YOUR TASK: Copy out exactly the lines below that run from the one holding "This screenshot has height=768, width=1024." to the one holding "Task: Expand the FD44820B-F1AB-41C0", keeping both of those lines and no others.

------------

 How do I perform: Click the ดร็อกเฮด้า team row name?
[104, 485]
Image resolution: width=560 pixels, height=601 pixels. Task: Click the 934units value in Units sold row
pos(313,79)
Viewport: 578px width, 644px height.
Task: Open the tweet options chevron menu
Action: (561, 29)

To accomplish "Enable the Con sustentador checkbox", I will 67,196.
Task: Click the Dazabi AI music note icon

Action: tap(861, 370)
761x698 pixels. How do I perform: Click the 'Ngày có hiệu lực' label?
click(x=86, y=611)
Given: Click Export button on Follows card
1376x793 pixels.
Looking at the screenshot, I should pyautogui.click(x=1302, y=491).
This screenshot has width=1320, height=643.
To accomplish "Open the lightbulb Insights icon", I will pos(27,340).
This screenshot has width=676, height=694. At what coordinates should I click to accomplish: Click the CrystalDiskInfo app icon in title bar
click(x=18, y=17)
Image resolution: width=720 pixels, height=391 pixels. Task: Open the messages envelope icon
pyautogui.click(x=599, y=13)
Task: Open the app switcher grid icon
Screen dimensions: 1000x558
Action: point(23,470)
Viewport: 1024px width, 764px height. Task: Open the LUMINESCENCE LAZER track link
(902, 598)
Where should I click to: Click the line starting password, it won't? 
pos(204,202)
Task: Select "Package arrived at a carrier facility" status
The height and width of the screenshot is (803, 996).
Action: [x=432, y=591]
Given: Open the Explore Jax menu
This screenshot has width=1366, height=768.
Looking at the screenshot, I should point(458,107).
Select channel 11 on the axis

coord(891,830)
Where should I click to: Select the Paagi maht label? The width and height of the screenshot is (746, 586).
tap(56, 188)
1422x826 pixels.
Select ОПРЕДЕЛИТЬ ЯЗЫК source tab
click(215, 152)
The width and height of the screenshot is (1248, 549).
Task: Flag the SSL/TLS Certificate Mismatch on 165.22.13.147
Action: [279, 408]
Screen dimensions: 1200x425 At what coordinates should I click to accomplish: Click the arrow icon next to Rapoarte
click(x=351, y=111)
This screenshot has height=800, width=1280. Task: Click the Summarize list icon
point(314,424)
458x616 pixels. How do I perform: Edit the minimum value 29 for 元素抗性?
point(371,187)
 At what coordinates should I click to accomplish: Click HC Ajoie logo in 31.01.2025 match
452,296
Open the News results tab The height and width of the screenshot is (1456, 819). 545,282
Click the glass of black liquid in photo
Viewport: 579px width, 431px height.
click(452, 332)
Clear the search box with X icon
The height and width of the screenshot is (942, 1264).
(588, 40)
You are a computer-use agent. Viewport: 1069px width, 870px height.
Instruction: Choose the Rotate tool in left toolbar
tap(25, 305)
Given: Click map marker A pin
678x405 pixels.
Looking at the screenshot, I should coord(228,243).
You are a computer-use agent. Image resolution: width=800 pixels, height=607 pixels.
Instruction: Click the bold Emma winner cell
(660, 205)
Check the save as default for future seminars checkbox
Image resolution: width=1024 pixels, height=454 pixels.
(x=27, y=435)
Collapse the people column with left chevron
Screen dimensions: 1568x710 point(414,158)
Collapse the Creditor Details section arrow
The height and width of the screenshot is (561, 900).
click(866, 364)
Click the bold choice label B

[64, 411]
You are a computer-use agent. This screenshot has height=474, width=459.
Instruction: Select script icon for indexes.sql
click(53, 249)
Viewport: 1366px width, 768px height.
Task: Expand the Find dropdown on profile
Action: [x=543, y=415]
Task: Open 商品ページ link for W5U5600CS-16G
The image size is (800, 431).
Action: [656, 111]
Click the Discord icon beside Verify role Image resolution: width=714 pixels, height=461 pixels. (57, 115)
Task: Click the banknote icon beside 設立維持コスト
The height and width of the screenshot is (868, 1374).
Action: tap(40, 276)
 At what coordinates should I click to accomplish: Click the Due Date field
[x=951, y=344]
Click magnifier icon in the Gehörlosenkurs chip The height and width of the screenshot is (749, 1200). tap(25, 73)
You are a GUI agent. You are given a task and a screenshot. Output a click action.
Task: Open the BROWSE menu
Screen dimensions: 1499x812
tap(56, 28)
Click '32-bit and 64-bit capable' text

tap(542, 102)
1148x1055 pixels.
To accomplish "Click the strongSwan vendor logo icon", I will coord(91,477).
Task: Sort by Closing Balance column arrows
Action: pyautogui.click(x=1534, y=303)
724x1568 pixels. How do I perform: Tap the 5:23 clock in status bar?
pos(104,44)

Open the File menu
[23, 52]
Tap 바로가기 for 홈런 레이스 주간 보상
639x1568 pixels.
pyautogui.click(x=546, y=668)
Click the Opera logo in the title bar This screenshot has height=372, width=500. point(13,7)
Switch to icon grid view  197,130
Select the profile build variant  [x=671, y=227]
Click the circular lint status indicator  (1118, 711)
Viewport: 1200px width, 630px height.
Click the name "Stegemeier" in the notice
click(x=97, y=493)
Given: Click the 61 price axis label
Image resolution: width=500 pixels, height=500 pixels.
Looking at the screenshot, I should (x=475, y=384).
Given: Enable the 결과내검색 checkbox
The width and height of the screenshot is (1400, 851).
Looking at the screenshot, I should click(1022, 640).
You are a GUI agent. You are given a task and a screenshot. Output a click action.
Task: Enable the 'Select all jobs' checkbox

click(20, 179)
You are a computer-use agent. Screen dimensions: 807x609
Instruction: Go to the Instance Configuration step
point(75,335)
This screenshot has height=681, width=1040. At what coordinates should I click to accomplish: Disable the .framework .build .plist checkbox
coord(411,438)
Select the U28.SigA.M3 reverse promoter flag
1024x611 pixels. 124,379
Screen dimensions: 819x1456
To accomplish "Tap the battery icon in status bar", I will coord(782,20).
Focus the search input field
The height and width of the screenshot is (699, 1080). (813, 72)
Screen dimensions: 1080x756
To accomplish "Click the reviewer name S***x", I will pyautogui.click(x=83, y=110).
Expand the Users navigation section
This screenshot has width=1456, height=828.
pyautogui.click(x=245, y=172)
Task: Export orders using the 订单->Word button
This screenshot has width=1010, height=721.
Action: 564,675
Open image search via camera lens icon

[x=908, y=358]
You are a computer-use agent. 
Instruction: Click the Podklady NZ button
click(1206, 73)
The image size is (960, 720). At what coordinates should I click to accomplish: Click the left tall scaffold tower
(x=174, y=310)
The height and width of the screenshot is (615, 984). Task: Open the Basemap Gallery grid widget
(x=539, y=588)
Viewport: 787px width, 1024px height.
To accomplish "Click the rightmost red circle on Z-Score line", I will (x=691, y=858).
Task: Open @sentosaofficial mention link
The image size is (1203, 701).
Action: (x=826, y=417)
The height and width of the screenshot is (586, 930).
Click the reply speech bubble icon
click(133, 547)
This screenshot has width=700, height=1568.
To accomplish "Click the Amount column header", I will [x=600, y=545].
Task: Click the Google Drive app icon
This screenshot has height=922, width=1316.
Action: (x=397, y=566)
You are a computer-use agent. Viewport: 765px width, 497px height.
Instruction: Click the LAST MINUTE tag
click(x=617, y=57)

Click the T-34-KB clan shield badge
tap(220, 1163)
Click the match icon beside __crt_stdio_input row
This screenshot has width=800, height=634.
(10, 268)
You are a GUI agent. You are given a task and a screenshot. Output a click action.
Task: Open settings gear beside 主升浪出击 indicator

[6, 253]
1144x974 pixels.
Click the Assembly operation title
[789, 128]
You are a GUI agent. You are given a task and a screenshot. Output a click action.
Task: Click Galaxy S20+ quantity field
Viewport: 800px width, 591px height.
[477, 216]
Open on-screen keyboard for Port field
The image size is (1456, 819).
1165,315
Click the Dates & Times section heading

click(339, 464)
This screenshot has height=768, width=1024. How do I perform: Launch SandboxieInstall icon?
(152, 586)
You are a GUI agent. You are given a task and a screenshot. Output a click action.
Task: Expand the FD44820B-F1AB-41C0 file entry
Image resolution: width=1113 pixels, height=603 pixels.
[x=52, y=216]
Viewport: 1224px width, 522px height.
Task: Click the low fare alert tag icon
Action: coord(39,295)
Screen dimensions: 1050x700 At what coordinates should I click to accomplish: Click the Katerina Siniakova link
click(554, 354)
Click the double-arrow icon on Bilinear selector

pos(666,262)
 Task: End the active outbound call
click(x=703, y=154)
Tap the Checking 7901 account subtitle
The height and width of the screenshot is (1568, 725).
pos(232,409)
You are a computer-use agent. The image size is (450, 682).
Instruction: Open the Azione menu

------------

ANSWER BOX:
This screenshot has height=768, width=1024. How do I perform: Launch SandboxieInstall icon?
(152, 586)
You are a GUI agent. You are given a task and a screenshot. Output a click action.
Task: Expand the FD44820B-F1AB-41C0 file entry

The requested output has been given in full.